# REAL allegheny Valley pictures found!



## Mik (Jan 2, 2008)

Up until now, I hadn't been able to find much in the way of pics of the real AV prior to it's takeover by the Pennsy. Just these two:

















This afternoon, my rail historian friend in Cali was looking for something else in the Delaware archives when he found these amongst the Jackson and Sharp builder's photos:

























Next post I'll show you some reasons why you might actually care...


----------



## Mik (Jan 2, 2008)

Beyond being clean, clear vintage J&S builder's photos, they were digitalized in fairly high resolution. My buddy was able to retrieve the following detail shots from those original scans.... J&S period practice for those of you who like to accurately detail models.
*1872 Coach #29* - hey! I even guessed right on the coach #s, lol!

































*1900 Combine 61* exterior -









































*AND* interior!

















































How's THAT for cool?.... 

Since I HAVE a B'mann J&S combine here, I'm almost afraid to ask how much Stan would want for decals of the 61....


----------



## Torby (Jan 2, 2008)

That is one cool coach.


----------



## Randy Stone (Jan 2, 2008)

Great Pics Allen 

Thanks for posting


----------



## Nutz-n-Bolts (Aug 12, 2010)

Wow, good stuff!







Great to see that kind of detail opportunity in a model too. That photo is going into my Oil City collection.







.


----------



## Pete Thornton (Jan 2, 2008)

§ **MATERIAL PROVIDED**

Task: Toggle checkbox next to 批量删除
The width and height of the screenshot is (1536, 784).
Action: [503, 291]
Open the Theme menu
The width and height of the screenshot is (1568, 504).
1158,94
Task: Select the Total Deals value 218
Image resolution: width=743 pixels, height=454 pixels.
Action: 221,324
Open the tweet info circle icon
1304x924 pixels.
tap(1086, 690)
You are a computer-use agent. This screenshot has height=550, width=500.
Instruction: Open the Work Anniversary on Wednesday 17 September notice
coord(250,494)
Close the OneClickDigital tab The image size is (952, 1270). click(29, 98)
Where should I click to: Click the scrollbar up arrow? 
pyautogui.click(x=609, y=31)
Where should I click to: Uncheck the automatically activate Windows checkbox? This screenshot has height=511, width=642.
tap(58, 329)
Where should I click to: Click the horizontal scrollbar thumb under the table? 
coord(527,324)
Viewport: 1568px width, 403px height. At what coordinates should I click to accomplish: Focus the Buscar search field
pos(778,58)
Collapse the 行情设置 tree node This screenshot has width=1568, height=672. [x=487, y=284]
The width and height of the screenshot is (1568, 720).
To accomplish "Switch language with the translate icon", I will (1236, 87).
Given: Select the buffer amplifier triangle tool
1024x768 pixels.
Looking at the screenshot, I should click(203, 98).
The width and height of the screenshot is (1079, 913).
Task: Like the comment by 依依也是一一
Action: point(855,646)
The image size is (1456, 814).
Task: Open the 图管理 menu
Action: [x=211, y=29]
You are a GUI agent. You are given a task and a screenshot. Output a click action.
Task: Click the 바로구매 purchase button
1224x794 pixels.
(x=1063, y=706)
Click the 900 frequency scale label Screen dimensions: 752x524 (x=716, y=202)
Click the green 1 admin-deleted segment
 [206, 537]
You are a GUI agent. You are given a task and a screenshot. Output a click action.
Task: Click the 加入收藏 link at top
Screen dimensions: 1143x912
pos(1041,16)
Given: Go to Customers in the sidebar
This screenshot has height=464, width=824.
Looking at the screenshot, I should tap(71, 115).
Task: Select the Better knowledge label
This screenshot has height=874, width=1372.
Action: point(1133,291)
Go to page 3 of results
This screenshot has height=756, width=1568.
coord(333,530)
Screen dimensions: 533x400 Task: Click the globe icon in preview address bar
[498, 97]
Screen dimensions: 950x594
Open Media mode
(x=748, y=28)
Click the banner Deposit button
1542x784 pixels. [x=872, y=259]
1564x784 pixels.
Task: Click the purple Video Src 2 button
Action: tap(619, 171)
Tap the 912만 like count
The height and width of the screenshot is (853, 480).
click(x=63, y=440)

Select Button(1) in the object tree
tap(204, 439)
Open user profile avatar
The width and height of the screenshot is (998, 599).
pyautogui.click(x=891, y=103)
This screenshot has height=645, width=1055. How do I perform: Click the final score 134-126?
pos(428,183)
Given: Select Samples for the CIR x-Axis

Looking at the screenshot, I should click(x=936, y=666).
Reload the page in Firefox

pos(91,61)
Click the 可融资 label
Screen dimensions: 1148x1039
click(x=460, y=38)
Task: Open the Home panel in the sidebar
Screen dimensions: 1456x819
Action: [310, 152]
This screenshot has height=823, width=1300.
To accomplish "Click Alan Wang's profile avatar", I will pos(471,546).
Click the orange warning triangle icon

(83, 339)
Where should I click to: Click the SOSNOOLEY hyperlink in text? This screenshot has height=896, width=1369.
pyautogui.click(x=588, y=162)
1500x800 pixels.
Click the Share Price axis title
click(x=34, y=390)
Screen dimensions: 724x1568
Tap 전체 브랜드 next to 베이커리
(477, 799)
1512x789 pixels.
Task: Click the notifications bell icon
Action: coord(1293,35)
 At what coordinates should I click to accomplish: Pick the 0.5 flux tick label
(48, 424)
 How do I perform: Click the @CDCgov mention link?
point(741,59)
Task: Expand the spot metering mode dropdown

§ **EXERCISE TASKS**
1/ In the listing, recast the lines from the line with "Given: Go to Customers in the sidebar" to the line with "Looking at the screenshot, I should tap(71, 115)." as a JSON list of strings, one string per line, with blank lines left out.
2/ Continue the forum thread about the Allegheny Valley railroad pictures from where it stops.

§ **OUTPUTS BY TASK**
1/
[
  "Given: Go to Customers in the sidebar",
  "This screenshot has height=464, width=824.",
  "Looking at the screenshot, I should tap(71, 115)."
]

2/
I wish you wouldn't show detail pics. I'm already behind on my coach projects due to adding too much stuff!!!


----------



## Mik (Jan 2, 2008)

Posted By Pete Thornton on 21 Jan 2011 08:12 AM 
I wish you wouldn't show detail pics. I'm already behind on my coach projects due to adding too much stuff!!! http://cdm15323.contentdm.oclc.org/...CHALL&CISOROOT=/p15323coll6&CISOBOX1=Railroad

There went your weekend.... hehehehehehe


----------



## ohioriverrailway (Jan 2, 2008)

Wowsers. That is one beautiful coach!


----------



## Pete Thornton (Jan 2, 2008)

There went your weekend.... 
It certainly kept me entertained for a while - thnaks, Mik. I loved the little details, like the "First Class Hat Shelf drawing".


----------



## Mik (Jan 2, 2008)

Posted By Pete Thornton on 21 Jan 2011 03:18 PM 
There went your weekend.... 
It certainly kept me entertained for a while - thnaks, Mik. I loved the little details, like the "First Class Hat Shelf drawing". 
The real "problem" with that archive is eventually you start following the index links... and each of those leads you to even MORE photos... It's like being lost in a Smithsonian storage warehouse without leaving your chair.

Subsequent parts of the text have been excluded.